The Senate's heart, if not its votes, was with the onetime Secretary of the Treasury as he came on the floor, frail and fatigued. He admitted that he was worn out and needed to go to bed.

"I know," he cried, "that the gold dollar, by an utterly invalid and illegal process, for which no human being can find a rational excuse or legal justification, has been devalued abroad, and I know perfectly well that it is going to be devalued at home, and I am not going to waste my time and strength in protesting against it.

"Nor am I going to waste any time in protesting any further against the appropriation by the Government of nearly $4,000,000,000 of gold, not one dollar of which it ever lifted its finger to honestly acquire, not a dollar of it. ... No other civilized nation on the face of the globe has ever seized the gold of its central bank."

Knowing that the bill was fated to pass he concentrated his efforts in trying to have it amended so as to take control of the exchange fund from the Secretary of the Treasury and give it to a committee of experts. Said he:

"Our Secretary of the Treasury is a most estimable young gentleman, worthy, patient, amiable, lovable--without a day's experience as a banker and, so far as I have been able to ascertain, without any knowledge of foreign exchange."

To no avail. The amendment was voted down 54 to 36. The privilege of nearly upsetting the Administration's plans was reserved for Senator Wheeler who offered an amendment requiring the Government to buy up to 750,000,000 oz. of silver until a 16 to 1 price ratio was obtained.* The Wheeler amendment was defeated by just two votes.
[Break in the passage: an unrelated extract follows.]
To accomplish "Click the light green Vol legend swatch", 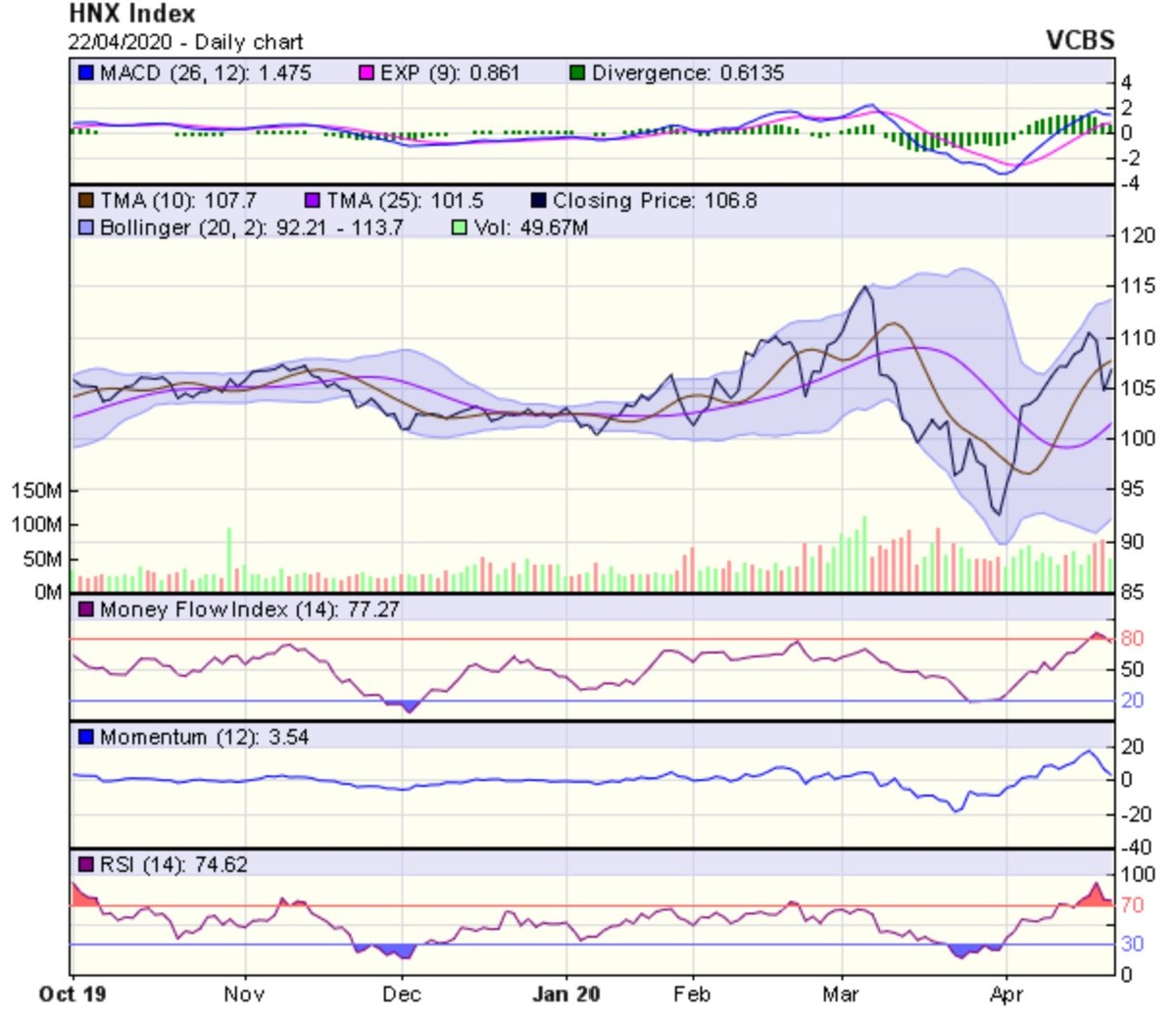I will pyautogui.click(x=460, y=227).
Only two amendments were added to the bill: 1) limiting the use of the stabilization fund and Presidential dollar tinkering to three years; 2) giving the President power but not requiring him to issue silver certificates against all silver which the Treasury holds or may acquire. This done the bill passed 66 to 23 with only one Democrat, the indomitable Glass, voting against it. Promptly the House accepted the bill with the Senate amendments.

*This would have boosted silver not to $1.29 an ounce, the old 16 to 1 price but, because the price of gold has risen, to around $2.50 an ounce --higher than silver has been in a century.